The American ride-sharing service Uber withdrew its business from Morocco after three difficult years, leaving about 300 drivers jobless and customers shell-shocked.
Approximately 19,000 people used Uber in Casablanca and Rabat but authorities’ inability to legally approve ride-sharing services (RSS) activities forced Uber to cease operations in Morocco.
“The current regulatory uncertainty does not allow us to provide a safe and reliable experience for neither [our] customers nor [our] drivers. So, as long as there is no real reform and an environment favourable to new mobility solutions, we are forced to suspend our operations,” Uber said in a statement.

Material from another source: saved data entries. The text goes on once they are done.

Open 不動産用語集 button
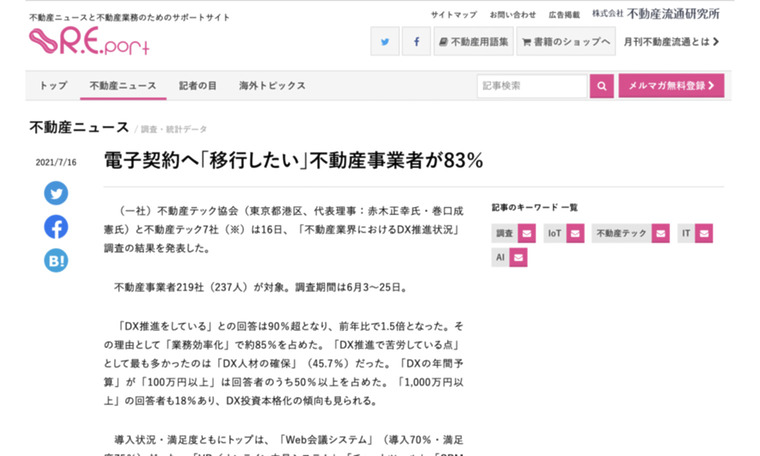The height and width of the screenshot is (456, 760). coord(473,42)
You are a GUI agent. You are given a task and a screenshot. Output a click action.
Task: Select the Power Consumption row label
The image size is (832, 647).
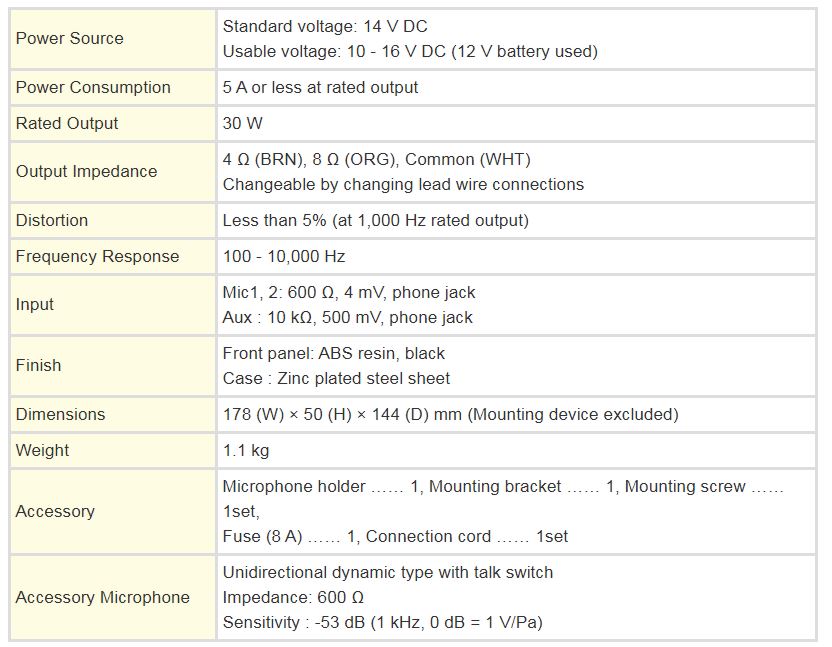tap(93, 87)
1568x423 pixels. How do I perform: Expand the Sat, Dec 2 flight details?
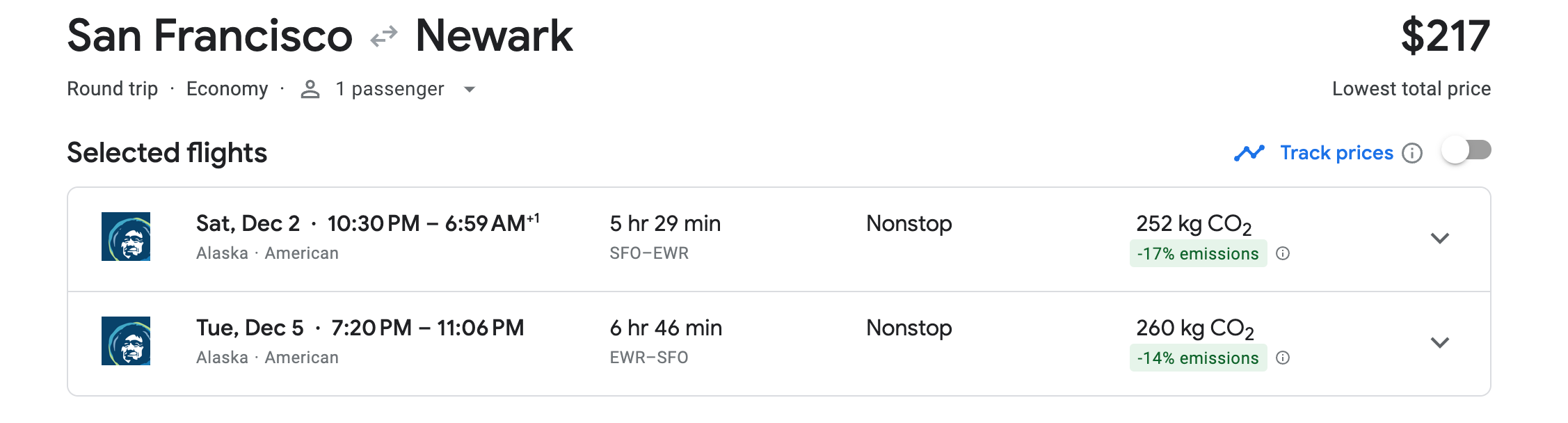(x=1440, y=238)
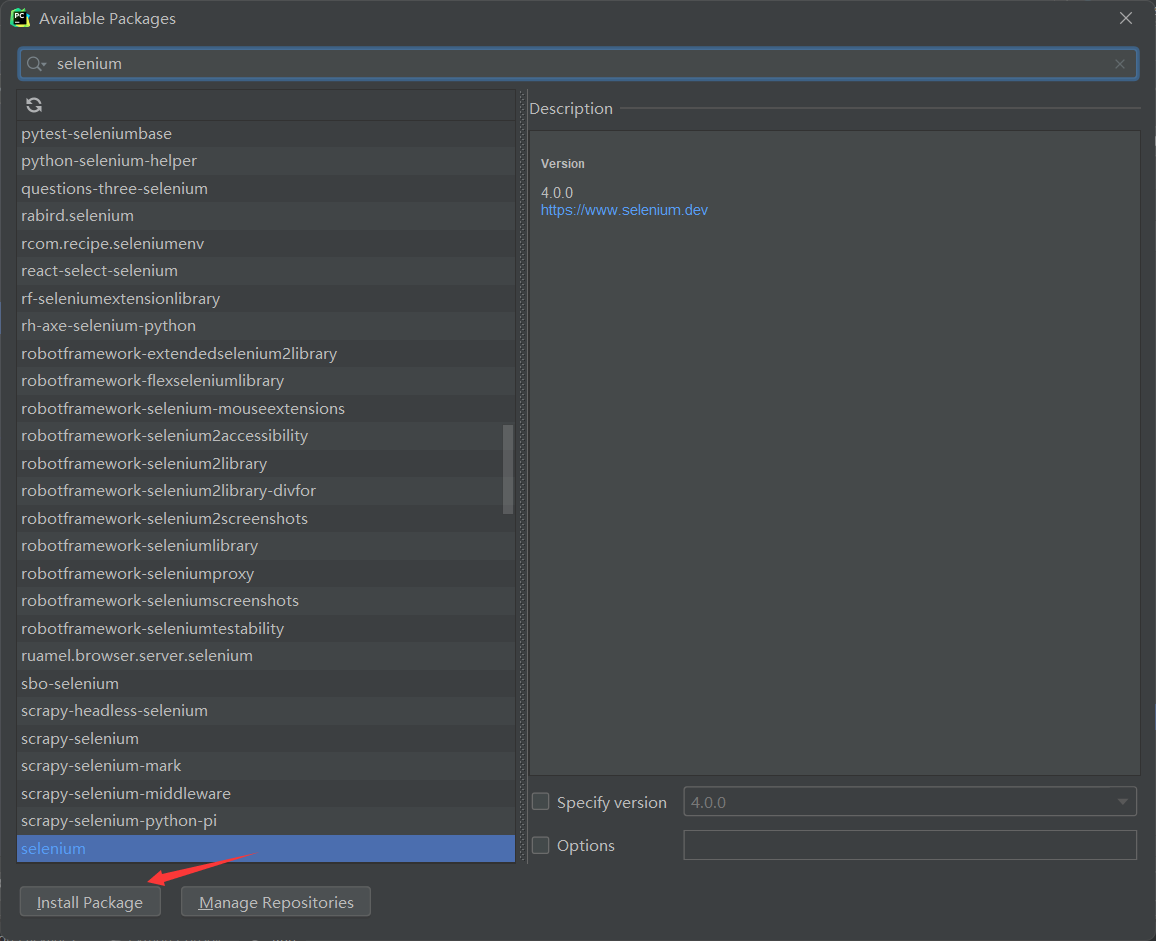Click the search magnifier icon

(36, 64)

“Unfortunately, since our launch in Morocco almost three years ago, we have not had any clarity on the integration of applications like Uber into the existing transportation model.”
Uber’s decision came after many attempts to find with Moroccan authorities “a solution that would suit everyone.”
Analysts blamed the government for Uber’s exit at a time Morocco was ranked by the Bloomberg Innovation Index among the 50 most innovative countries.
Rachid Aourraz, analyst and researcher at the Arab Centre for Scientific Research and Human Studies, said Morocco showed it was not ready for such a transportation service, blaming government policies.
“Morocco is still not willing to invest in digital technology and innovation, including the transportation sector,” said Aourraz.
Uber introduced UberGreen in partnership with Derichebourg during the UN Climate Change Conference in Marrakech. The application allowed customers to hire electric vehicles to reduce carbon dioxide emissions and fight pollution in the city.
“Morocco deserves modern regulation that encourages innovation and competition. So why not innovate in the transport sector? For example, our partnership with COP 22 in November 2016 enabled us to facilitate more than 10,000 hybrid and electric vehicle trips in less than a week,” said Uber.
Aourraz said Uber’s halt of its activities coincided with Morocco’s bid to host the 2026 World Cup. “What kind of image are we giving to the world?” asked Aourraz, who said he had used Uber services.
Several customers said they were using Uber because it was faster, cleaner, more comfortable and convenient — although it is more expensive — than traditional taxi services.
Most of Morocco’s diesel-powered red taxis are in a dire state and polluting. Some taxi drivers refuse to take customers to certain neighbourhoods.
Uber’s withdrawal divided Moroccans.
“A good proof that Morocco (the political class, the people) does not yet have the intellectual and urban level to accept such advancement in its daily life,” wrote Ahmed al-Hamdani on Facebook.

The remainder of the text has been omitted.